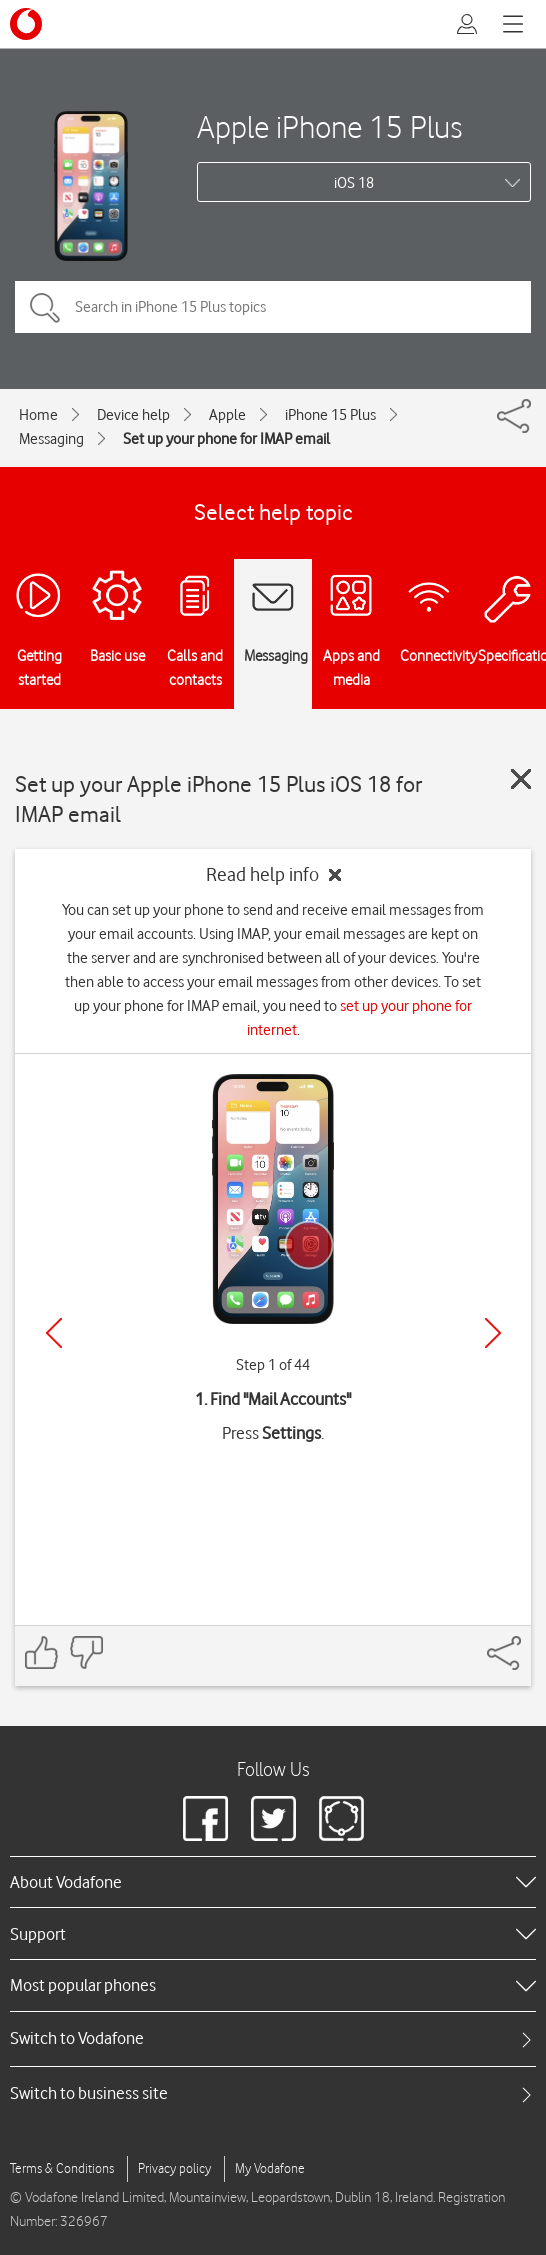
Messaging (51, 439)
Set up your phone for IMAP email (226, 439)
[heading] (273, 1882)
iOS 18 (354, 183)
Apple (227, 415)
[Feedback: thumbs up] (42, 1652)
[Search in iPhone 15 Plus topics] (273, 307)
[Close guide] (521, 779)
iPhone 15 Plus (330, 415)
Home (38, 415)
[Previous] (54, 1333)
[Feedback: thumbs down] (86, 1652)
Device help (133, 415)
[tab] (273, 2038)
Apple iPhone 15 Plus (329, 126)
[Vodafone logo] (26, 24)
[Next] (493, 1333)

○ ○ ○ ○

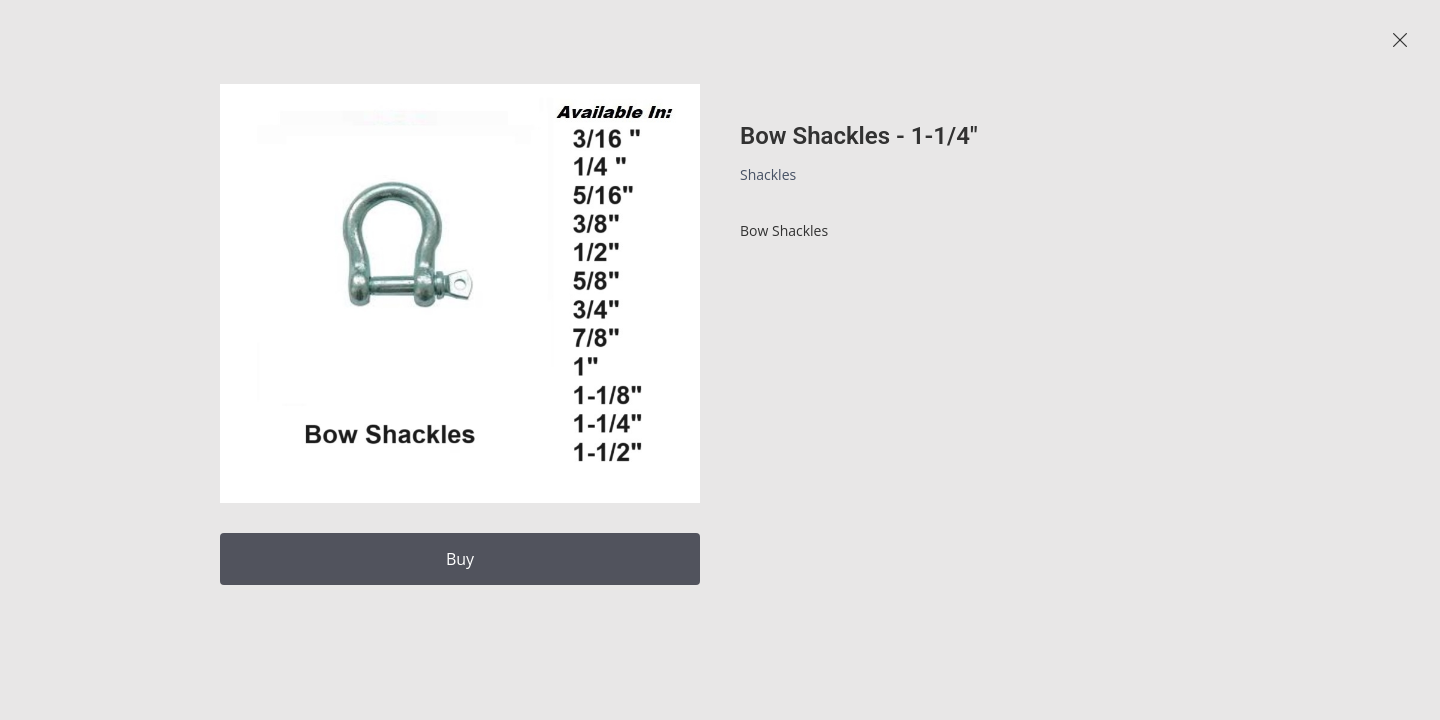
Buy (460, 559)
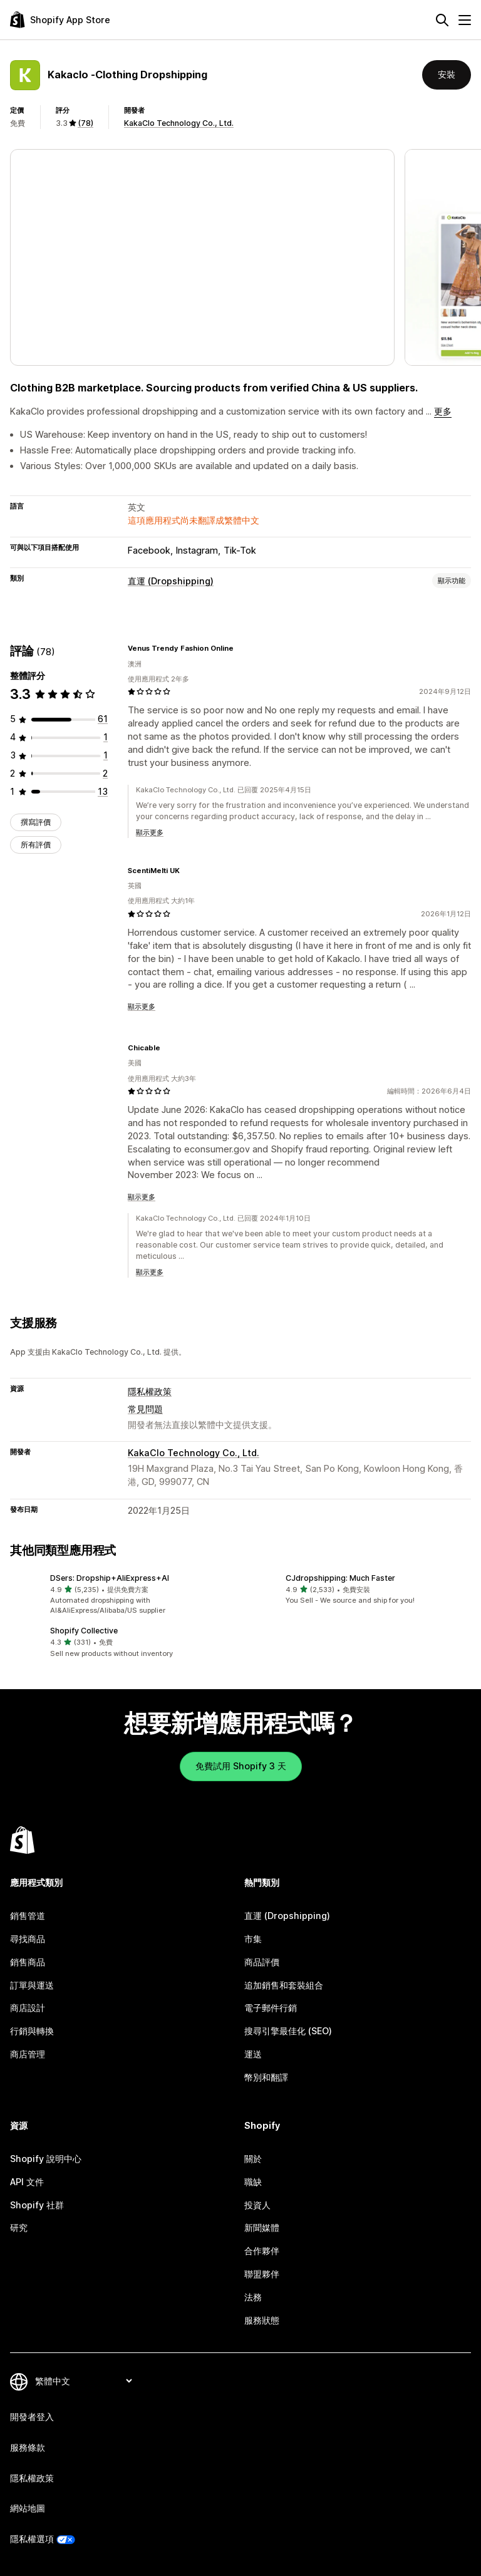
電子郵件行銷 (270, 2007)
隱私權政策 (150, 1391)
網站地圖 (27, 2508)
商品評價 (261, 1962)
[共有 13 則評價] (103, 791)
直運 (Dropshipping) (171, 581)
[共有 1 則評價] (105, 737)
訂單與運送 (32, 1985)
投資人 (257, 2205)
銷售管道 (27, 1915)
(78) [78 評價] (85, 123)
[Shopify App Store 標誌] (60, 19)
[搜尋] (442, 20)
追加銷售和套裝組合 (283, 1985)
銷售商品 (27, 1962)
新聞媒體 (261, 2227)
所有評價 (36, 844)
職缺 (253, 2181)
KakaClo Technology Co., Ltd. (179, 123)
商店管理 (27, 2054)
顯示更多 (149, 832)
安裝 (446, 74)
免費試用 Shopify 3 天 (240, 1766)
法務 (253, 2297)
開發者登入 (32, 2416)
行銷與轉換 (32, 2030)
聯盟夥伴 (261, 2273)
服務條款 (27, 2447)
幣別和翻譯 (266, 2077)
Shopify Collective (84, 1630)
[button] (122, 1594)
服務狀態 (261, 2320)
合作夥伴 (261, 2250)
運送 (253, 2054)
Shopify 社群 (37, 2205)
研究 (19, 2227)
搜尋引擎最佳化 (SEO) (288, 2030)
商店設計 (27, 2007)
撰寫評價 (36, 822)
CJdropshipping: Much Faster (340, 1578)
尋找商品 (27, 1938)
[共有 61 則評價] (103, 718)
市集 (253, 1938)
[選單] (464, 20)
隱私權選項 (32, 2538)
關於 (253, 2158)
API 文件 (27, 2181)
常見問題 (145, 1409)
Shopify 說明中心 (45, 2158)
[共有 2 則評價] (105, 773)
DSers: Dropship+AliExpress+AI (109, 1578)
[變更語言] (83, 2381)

○ ○ ○ ○

Task instructions = Convert the lines of the listing above, starting at the line containing "服務條款 (27, 2447)" and ending at the line containing "[變更語言] (83, 2381)", into a JSON list of strings with one string per line. Omit blank lines.

Final result =
[
  "服務條款 (27, 2447)",
  "幣別和翻譯 (266, 2077)",
  "Shopify Collective (84, 1630)",
  "[button] (122, 1594)",
  "服務狀態 (261, 2320)",
  "合作夥伴 (261, 2250)",
  "運送 (253, 2054)",
  "Shopify 社群 (37, 2205)",
  "研究 (19, 2227)",
  "搜尋引擎最佳化 (SEO) (288, 2030)",
  "商店設計 (27, 2007)",
  "撰寫評價 (36, 822)",
  "CJdropshipping: Much Faster (340, 1578)",
  "尋找商品 (27, 1938)",
  "[共有 61 則評價] (103, 718)",
  "市集 (253, 1938)",
  "[選單] (464, 20)",
  "隱私權選項 (32, 2538)",
  "關於 (253, 2158)",
  "API 文件 (27, 2181)",
  "常見問題 (145, 1409)",
  "Shopify 說明中心 (45, 2158)",
  "[共有 2 則評價] (105, 773)",
  "DSers: Dropship+AliExpress+AI (109, 1578)",
  "[變更語言] (83, 2381)"
]